__HOW TO COMPLETE THIS TASK__
Say how many lines of the data below have the word "logo" in them. Add nothing else.

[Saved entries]
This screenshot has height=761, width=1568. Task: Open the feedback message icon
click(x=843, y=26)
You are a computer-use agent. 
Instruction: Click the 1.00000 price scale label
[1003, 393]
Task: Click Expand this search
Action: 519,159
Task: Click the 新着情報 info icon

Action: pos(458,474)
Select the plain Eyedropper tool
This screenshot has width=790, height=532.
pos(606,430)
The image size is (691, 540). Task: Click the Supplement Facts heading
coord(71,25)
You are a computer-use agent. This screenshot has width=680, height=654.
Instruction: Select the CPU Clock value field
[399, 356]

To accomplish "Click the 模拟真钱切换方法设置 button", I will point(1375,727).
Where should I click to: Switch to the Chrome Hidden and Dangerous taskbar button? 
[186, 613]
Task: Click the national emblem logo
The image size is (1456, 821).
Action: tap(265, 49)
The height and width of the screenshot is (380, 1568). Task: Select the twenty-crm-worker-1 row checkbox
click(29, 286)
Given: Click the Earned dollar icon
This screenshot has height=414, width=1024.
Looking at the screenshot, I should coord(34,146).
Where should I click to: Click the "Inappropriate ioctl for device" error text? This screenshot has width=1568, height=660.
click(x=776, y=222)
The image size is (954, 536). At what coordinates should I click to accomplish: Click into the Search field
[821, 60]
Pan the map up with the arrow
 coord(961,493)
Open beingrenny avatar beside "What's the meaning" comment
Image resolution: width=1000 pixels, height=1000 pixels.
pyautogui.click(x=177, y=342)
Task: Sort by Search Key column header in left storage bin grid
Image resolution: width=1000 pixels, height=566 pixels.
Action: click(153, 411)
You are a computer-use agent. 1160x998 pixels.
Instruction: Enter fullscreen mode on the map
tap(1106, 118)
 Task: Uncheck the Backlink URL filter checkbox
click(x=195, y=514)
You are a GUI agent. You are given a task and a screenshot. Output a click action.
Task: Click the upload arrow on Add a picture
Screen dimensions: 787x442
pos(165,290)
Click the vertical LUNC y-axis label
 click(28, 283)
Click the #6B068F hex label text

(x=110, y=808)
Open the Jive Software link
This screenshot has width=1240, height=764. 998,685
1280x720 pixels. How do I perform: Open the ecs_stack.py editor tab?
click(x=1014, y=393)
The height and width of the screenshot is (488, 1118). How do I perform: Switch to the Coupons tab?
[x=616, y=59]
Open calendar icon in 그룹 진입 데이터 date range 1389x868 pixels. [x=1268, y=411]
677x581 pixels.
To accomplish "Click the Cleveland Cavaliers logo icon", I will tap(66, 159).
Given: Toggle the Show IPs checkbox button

__WRITTEN ANSWER__
2